Saturday, March 9, 2013

Accordion Crimes by E. Annie Proulx


Over a century, a small green button accordion makes it way around America

This book had no unifying plot apart from the accordion changing hands from one despised ethnic immigrant culture to another. The accordion is created by an Italian dock worker in New Orleans, and the accordion is destroyed a hundred years later by a tractor trailer in, where else, but Louisiana. In between, we visit backwaters such as Quebec, Texas, Chicago, and Wyoming. Each section also features a new more technologically advanced type of accordion, though the little green one always tags along. I learned a lot about accordions, as well as about working class America, since the accordion is a working class instrument. Ultimately, though I coldly admired the ambition, Accordion Crimes went on far too long. Some sections were delightful (Wyoming) and some were a chore (the Germans).

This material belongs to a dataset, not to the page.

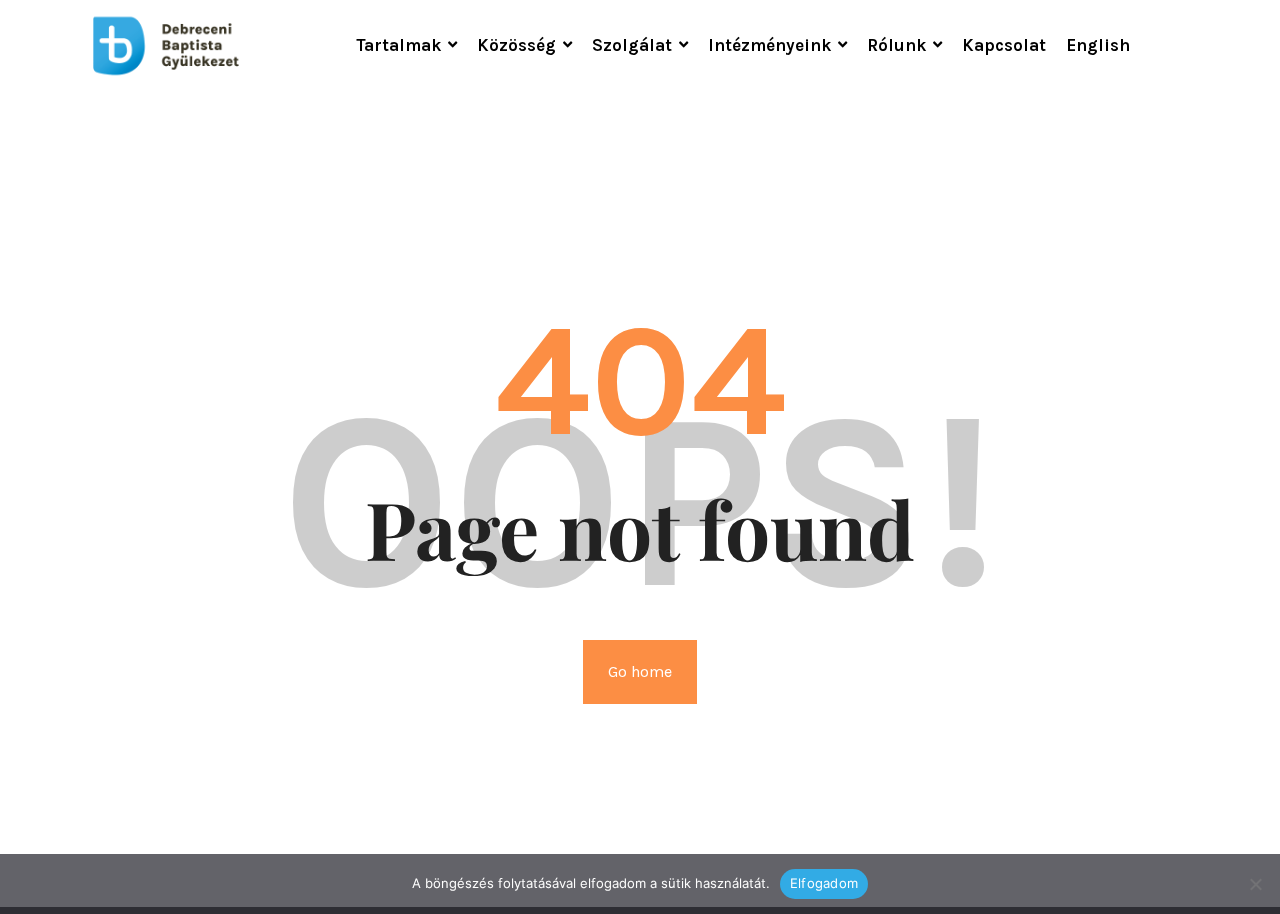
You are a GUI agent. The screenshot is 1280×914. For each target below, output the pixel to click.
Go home (640, 671)
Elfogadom (824, 883)
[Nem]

Because there really wasn’t a main character, the tension didn’t build. E. Annie Proulx takes an unseemly glee in dispatching her characters. In addition to being an encyclopedia of accordions, this book is also a glib accounting of all the crazy ways to die. I dreaded the next time somebody was about to walk into a chain saw. Also, there were a lot of premonitory narrative intrusions informing the reader of the horrific yet comical fashion some minor character would meet his Maker.

This novel reminded me of Great House, which also structures its plot around an object (an ornate desk), but Great House built to something, felt like an emotional totality, with the emotions building with each successive character that owned the desk. Any emotions that built up here were frittered away mechanically.  The book felt sort of tricksy. The prose was highly polished and energetic but didn’t move me.